La jerga de pueblo entraña una enorme dificultad. Cuanto más tiempo paso fuera del mío, luego más me cuesta recuperar la fluidez en el «ayamontino casual», una variante del «andaluz genérico» con cuerpo propio y entonación diferenciada. Para que luego hablen de la falta de riqueza cultural de mi tierra. Charlar en ayamontino requiere a un interlocutor válido, esto es, otro oriundo del lugar, hacerlo con calma y regodeándose en el detalle, que es la esencia de la jerga, como los tropezones en el gazpacho.
Incluso así, no es fácil. Porque tras años de prolongada ausencia y contadas visitas breves, ponerse al día de lo que ocurre en el pueblo no es fácil. Sobre todo cuando hay que contextualizar a los protagonistas de las historias. Si, como en mi caso, no sabes quién es menganito, deberías conocerlo por ser «el hijo de». Y fulanita, que fue novia de aquel otro, es «la hija de». Al final, todos acabamos reducidos a meros «hijosde», personas sin importancia ni relevancia alguna a título individual, y que debemos nuestra consideración al patronímico.
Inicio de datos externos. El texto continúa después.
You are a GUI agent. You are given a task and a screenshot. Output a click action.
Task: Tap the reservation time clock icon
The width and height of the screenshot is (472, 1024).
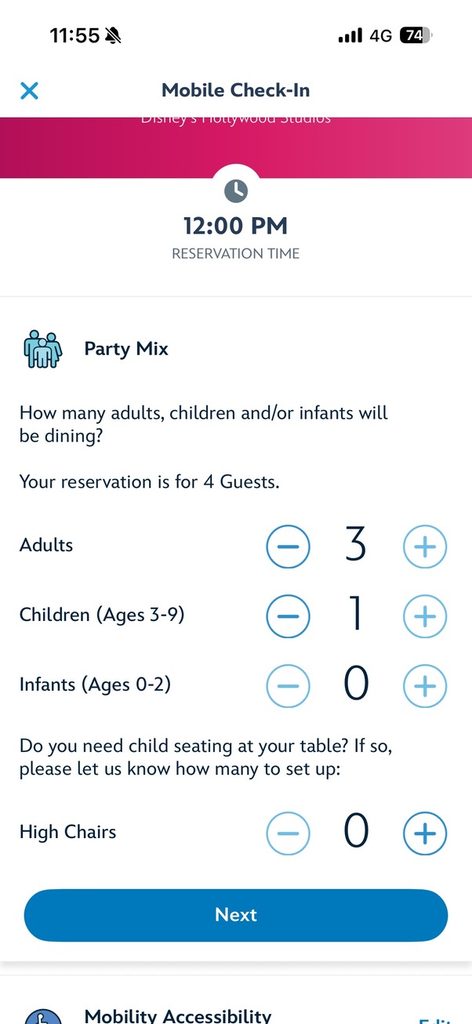[236, 191]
Eres quien eres por ser hijo de. Incluso da igual que fallezca tu padre o tu madre, porque a efectos de una sociedad pueblerina seguirás siempre siendo considerado «hijo de».
Esto tiene un problema añadido: que tu padre no sea nadie. No porque seas hijo de una fecundación espontánea o divina, sino porque alguno de los progenitores no tenga ADN local o, sencillamente, sea una de esas personas normales, que rehúyen toda actividad social y prefieren el cómodo anonimato a la no siempre grata popularidad. Es decir, una persona que no participa de las hermandes de Semana Santa, que tampoco se implica en fiestas patronales ni carnavales, que no pinta ni compone, que no juega al fútbol ni va a ver al Ayamonte. En ese caso, el granhermano formula una variación al «hijo de» y pasas a ser «sobrino de» o «cuñado de». Pero lo importante es que estés fichado, que se sepa de ti.
Es la grandeza de los pueblos. Siempre eres alguien, aunque no siempre quien tu quieres ser.